● **What the task requires**
Copy out the data in full and exactly, passing over the pictures.

● **Supplied material**
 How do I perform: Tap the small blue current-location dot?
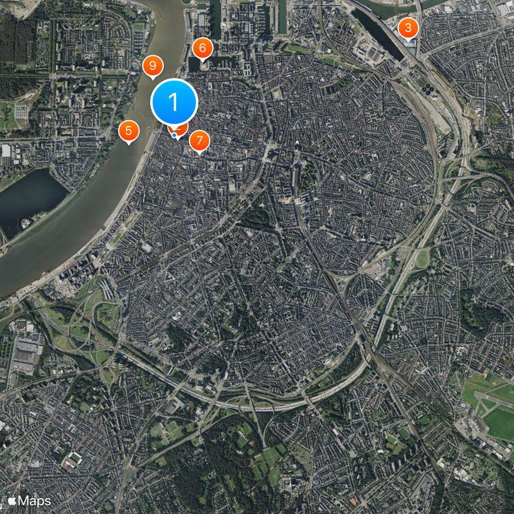coord(174,135)
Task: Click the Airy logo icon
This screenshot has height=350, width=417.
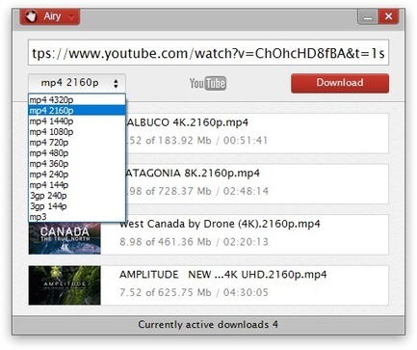Action: [x=32, y=16]
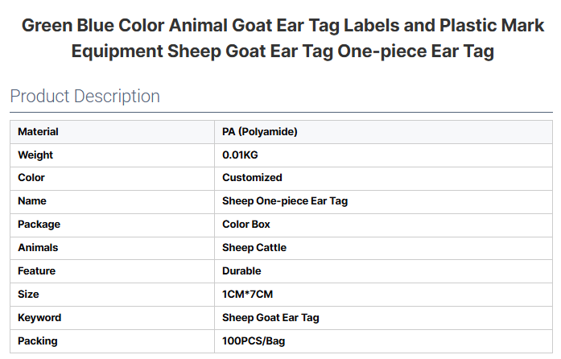The image size is (561, 359).
Task: Select the 1CM*7CM size value
Action: tap(245, 295)
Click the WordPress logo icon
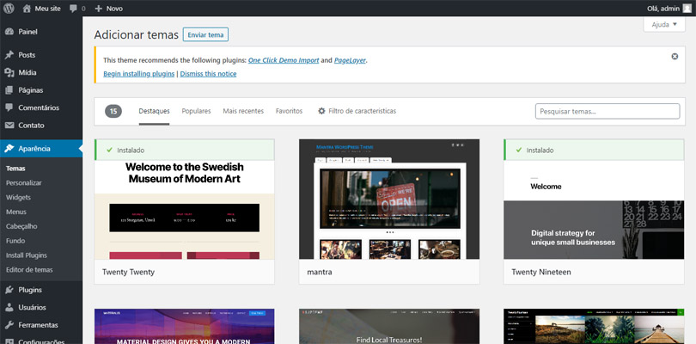Viewport: 696px width, 344px height. (9, 8)
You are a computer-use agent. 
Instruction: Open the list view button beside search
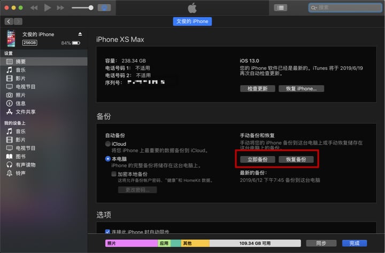(x=280, y=7)
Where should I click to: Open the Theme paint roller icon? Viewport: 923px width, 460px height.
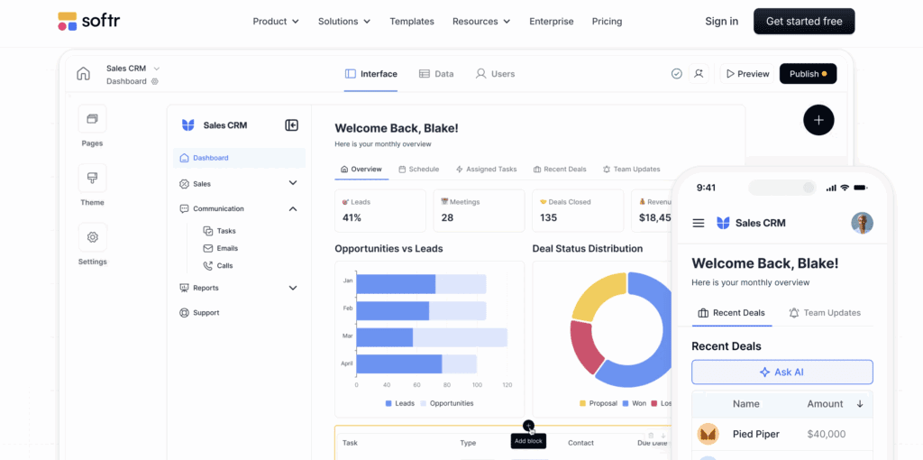pyautogui.click(x=92, y=178)
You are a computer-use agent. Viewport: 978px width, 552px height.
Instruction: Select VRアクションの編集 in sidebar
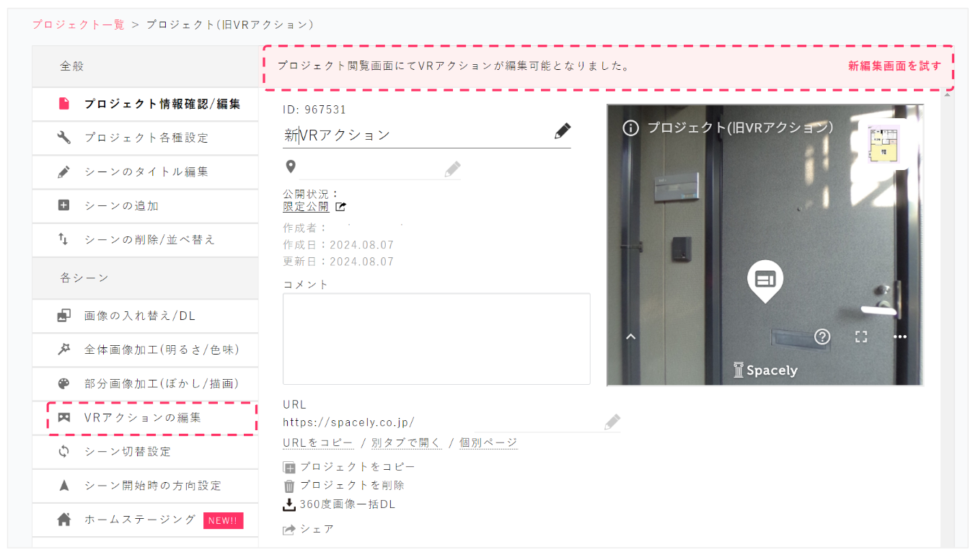click(151, 418)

● **Reply to the task**
 How do I perform: Tap the small blue current-location dot?
coord(174,135)
Task: Click the Airy logo icon
This screenshot has height=350, width=417.
Action: [x=32, y=16]
The image size is (561, 359).
Task: Select the 1CM*7CM size value
Action: tap(245, 295)
Click the WordPress logo icon
Viewport: 696px width, 344px height. (9, 8)
You are a computer-use agent. 
Instruction: Open the list view button beside search
(x=280, y=7)
Where should I click to: Open the Theme paint roller icon? Viewport: 923px width, 460px height.
pyautogui.click(x=92, y=178)
You are a computer-use agent. Viewport: 978px width, 552px height.
Instruction: Select VRアクションの編集 in sidebar
click(151, 418)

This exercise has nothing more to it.